4.10. [ALPHA] Generative Design Execution

The Citrine Platform offers a Generative Design Execution tool that allows the creation of new molecules by applying mutations to a set of given seed molecules. To use this feature, you need to provide a set of starting molecules and filtering parameters using the GenerativeDesignInput class.

The class requires you to define the seed molecules for generating mutations, the fingerprint type used to calculate the fingerprint similarity, the minimum fingerprint similarity between the seed and mutated molecule, the number of initial mutations attempted per seed, and the minimum substructure counts for each mutated molecule.

Various fingerprint types are available on the Citrine Platform, including Atom Pairs (AP), Path-Length Connectivity (PHCO), Binary Path (BPF), Paths of Atoms of Heteroatoms (PATH), Extended Connectivity Fingerprint with radius 4 (ECFP4) and radius 6 (ECFP6), and Focused Connectivity Fingerprint with radius 4 (FCFP4) and radius 6 (FCFP6). Each fingerprint type captures different aspects of molecular structure and influences the generated mutations. You can access these fingerprint types through the FingerprintType enum, like FingerprintType.ECFP4.

The structure_exclusions parameter allows you to control the structural features of mutated molecules. It is a sequence of exclusion types corresponding to the types of structural features or elements to exclude from the list of possible mutation steps during the generative design process. If a type is present in the sequence, the mutation steps generated by the process will avoid using that feature or element. The available structure exclusion options can be found in the StructureExclusion class.

The min_substructure_counts parameter is a dictionary for constraining which substructures (represented by SMARTS strings, not SMILES strings) must appear in each mutated molecule, along with integer values representing the minimum number of times each substructure must appear in a molecule to be considered a valid mutation. SMARTS are necessary here because they are designed to more precisely identify molecular sub-structures in ways that SMILES cannot (SMILES are intended for whole molecules, not substructures).

After the generative design process is complete, the mutations are filtered based on their similarity to the starting seed molecules. Mutations that do not meet the similarity threshold or are duplicates will be discarded. The remaining mutations are returned as a subset of the original mutations in the form of a list of GenerativeDesignResult objects. These results contain information about the seed molecule, the mutation, the similarity score, and the fingerprint type used during execution.
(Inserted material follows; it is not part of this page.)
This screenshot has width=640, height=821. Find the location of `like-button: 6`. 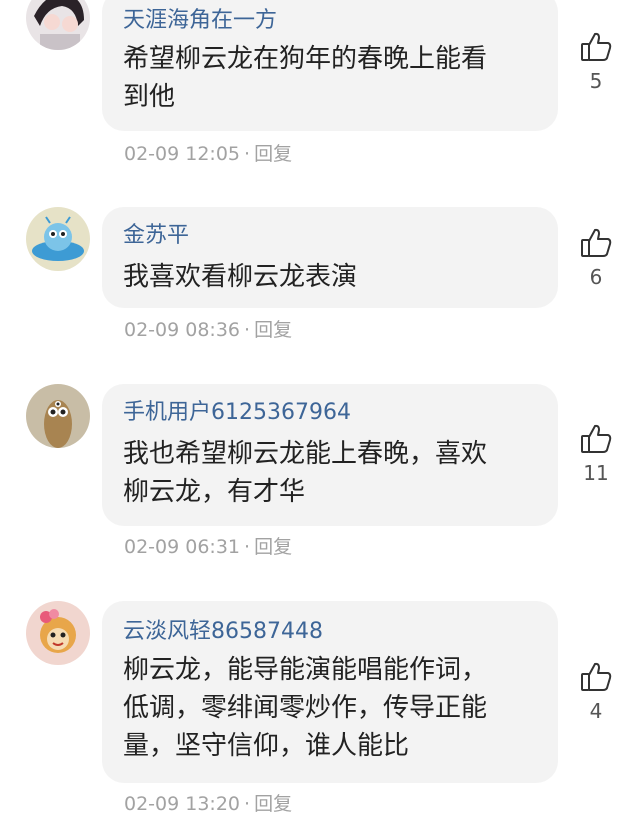

like-button: 6 is located at coordinates (596, 258).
After triggering the execution and waiting for completion, the user can retrieve the results and utilize them in their work. The following example demonstrates how to run a generative design execution on the Citrine Platform:

from citrine.jobs.waiting import wait_while_executing
from citrine.informatics.generative_design import GenerativeDesignInput, FingerprintType, StructureExclusion

# Trigger a new generative design execution
generative_design_input = GenerativeDesignInput(
    seeds=["CCCCCCCCCCCCCCCCCC(=O)O", "CCCCCCCC\C=C/CCCCCCCC(O)=O"],  # stearic acid and oleic acid
    fingerprint_type=FingerprintType.ECFP4,
    min_fingerprint_similarity=0.1,
    mutation_per_seed=1000,
    structure_exclusions=[
        StructureExclusion.BROMINE,
        StructureExclusion.CHLORINE,
        StructureExclusion.TRIPLE_BONDS,
        StructureExclusion.IONS,
    ],
    min_substructure_counts={"[#8X2H]-[#6](=[#8])": 1}  # enforce that a carboxyl group must be present
)
generative_design_execution = project.generative_design_executions.trigger(
    generative_design_input
)
execution = wait_while_executing(
    collection=project.generative_design_executions, execution=generative_design_execution, print_status_info=True
)
generated = execution.results()
mutations = [(gen.seed, gen.mutated) for gen in generated]

# Or get a completed execution by ID
execution_id = execution.uid
execution = project.generative_design_executions.get(execution_id)
generated = execution.results()
mutations = [(gen.seed, gen.mutated) for gen in generated]